Exercise
Within the entries below, every line containing "resolution" is to be copied.

Records to process
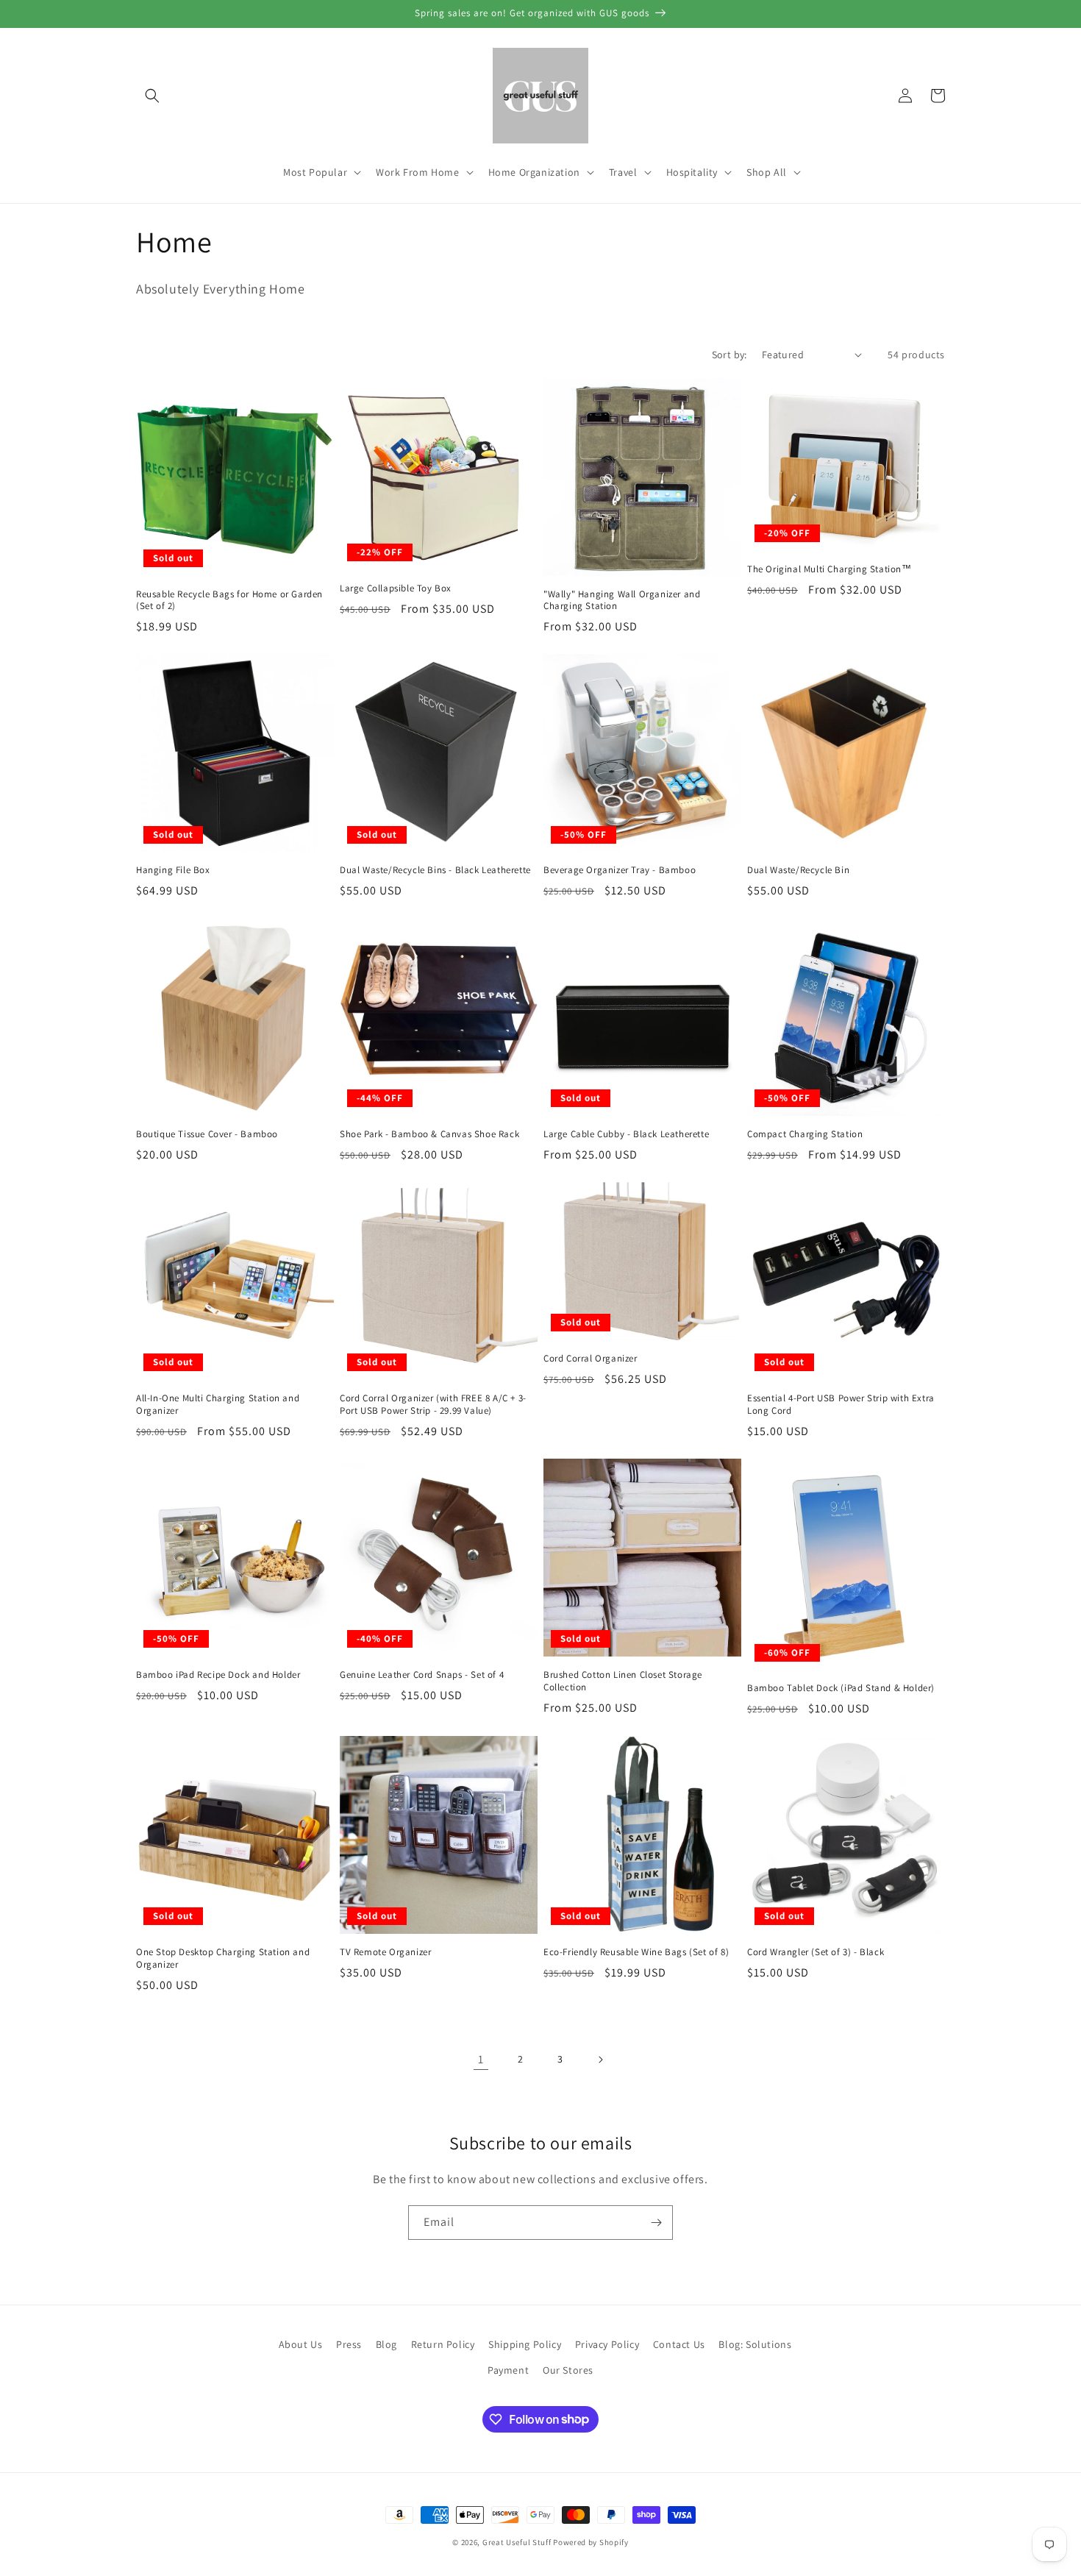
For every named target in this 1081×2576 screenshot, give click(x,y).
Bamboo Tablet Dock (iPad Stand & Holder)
...
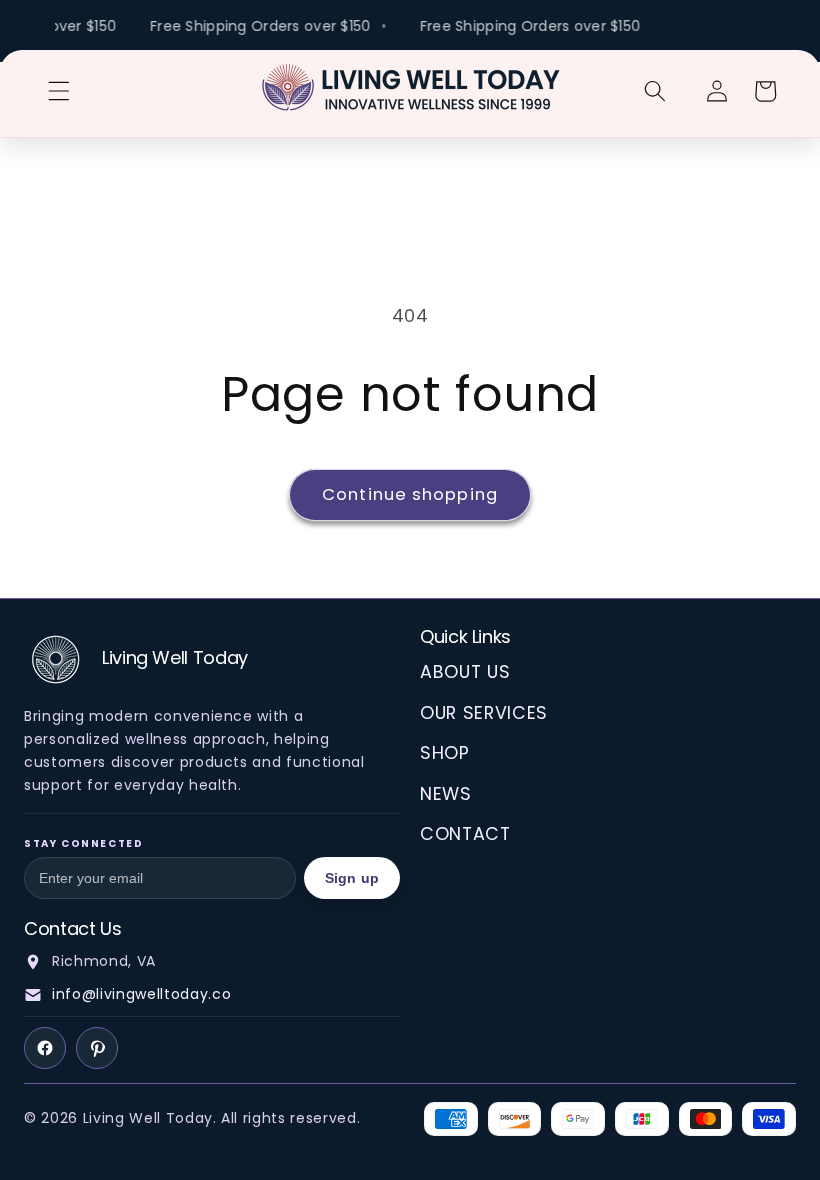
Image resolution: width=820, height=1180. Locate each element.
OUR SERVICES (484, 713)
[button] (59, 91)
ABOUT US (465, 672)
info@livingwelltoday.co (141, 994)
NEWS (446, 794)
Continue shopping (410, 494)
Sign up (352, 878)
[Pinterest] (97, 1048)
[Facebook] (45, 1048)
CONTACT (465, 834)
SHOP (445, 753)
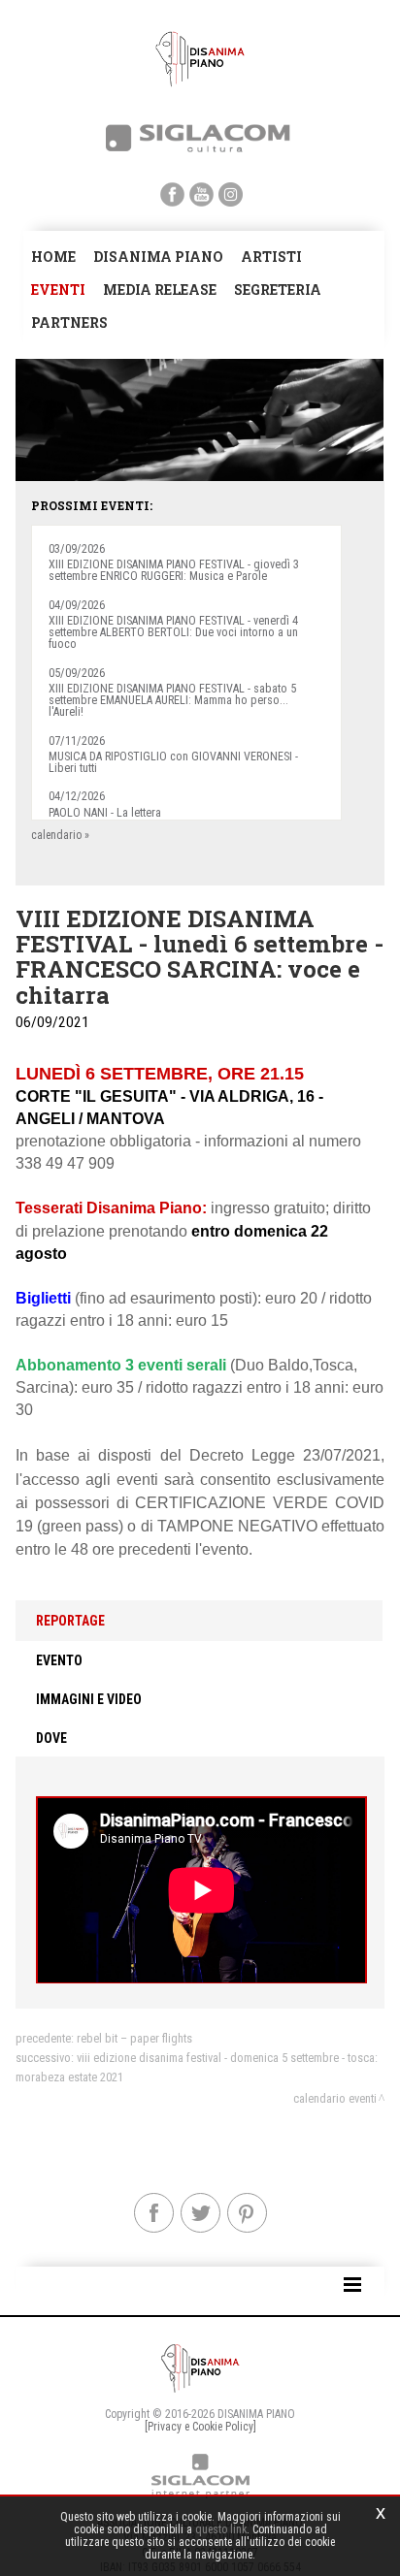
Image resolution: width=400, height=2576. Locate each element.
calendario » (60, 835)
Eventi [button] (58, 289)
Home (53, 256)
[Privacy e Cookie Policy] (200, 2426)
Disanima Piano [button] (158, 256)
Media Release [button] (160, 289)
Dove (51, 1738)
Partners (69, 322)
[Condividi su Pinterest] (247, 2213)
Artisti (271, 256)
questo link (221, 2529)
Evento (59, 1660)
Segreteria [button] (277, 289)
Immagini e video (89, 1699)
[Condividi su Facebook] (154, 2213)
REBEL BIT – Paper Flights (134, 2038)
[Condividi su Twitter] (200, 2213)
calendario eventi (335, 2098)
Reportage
--
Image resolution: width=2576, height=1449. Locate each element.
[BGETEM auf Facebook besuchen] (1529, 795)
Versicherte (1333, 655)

Your solution
Image resolution: width=820, height=1180. Locate each element.
Image resolution: width=400, height=2576. Locate each element.
Image resolution: width=2576, height=1449. Locate each element.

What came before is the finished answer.